#### DIRECTIONS
Pick out each line in the listing that contains the string "height", and copy those lines.

--

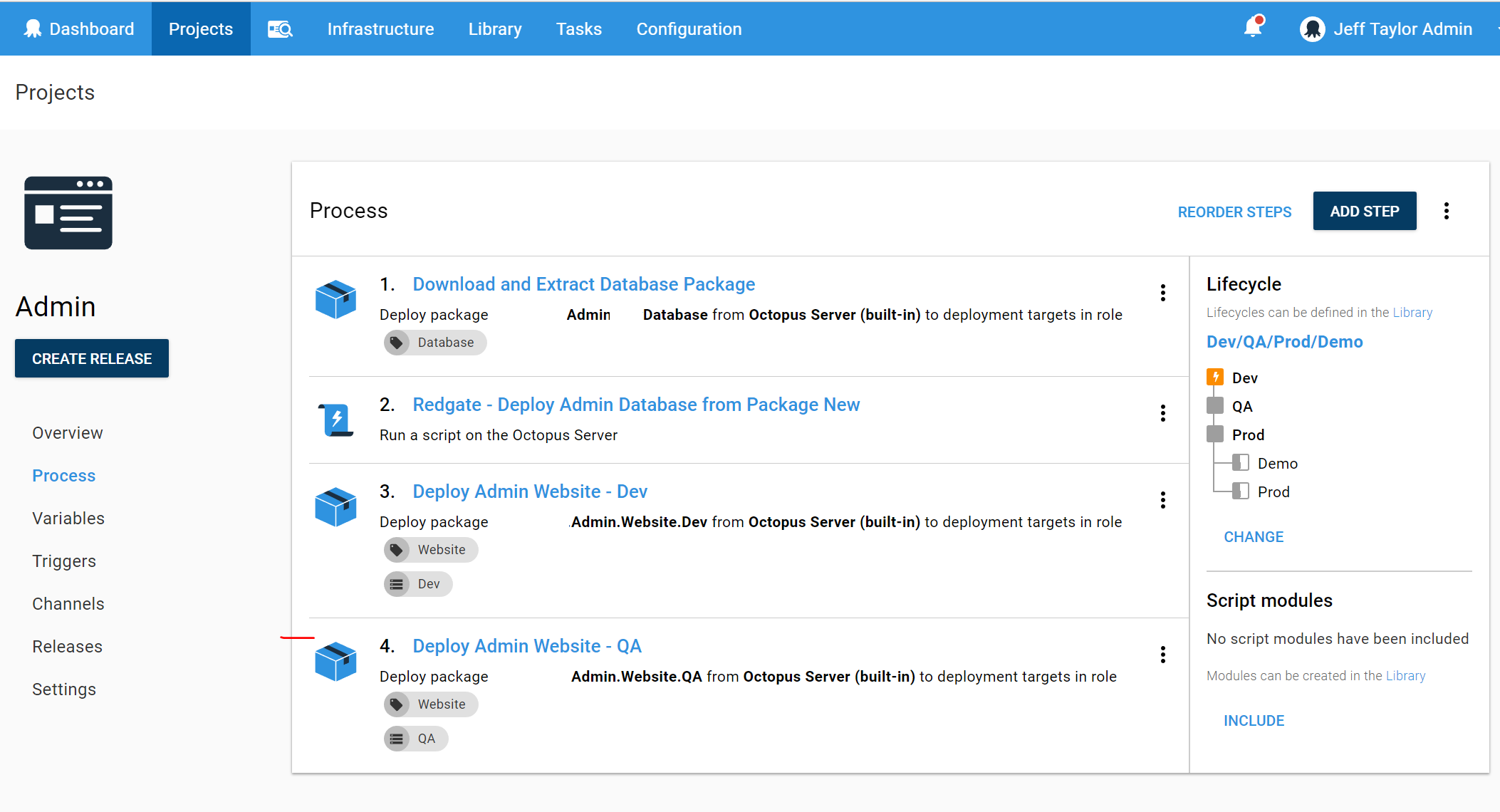Click the Admin project logo image
This screenshot has width=1500, height=812.
click(68, 213)
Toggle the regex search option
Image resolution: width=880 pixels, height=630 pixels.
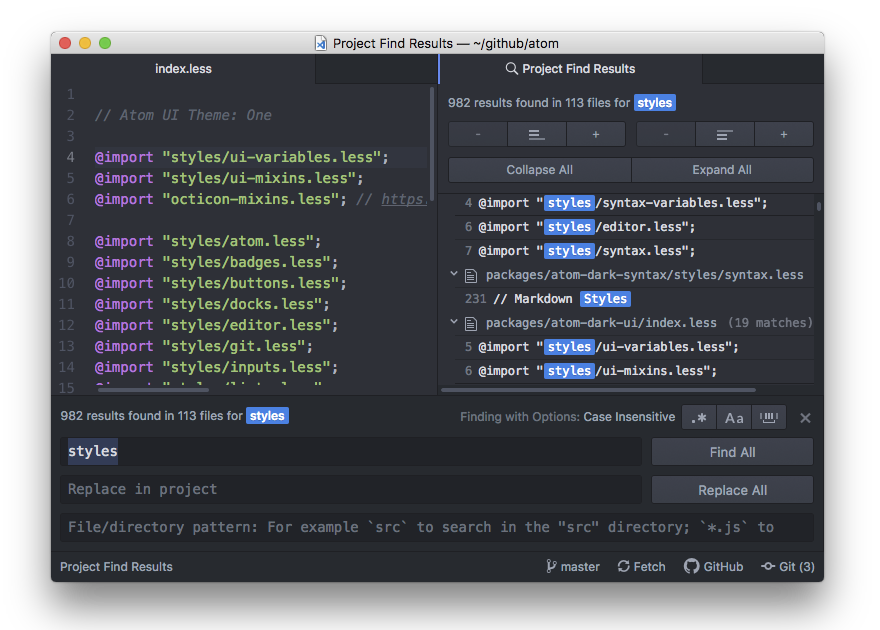pos(699,417)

--

#### RESULT BELOW
This screenshot has width=1500, height=812.
Image resolution: width=880 pixels, height=630 pixels.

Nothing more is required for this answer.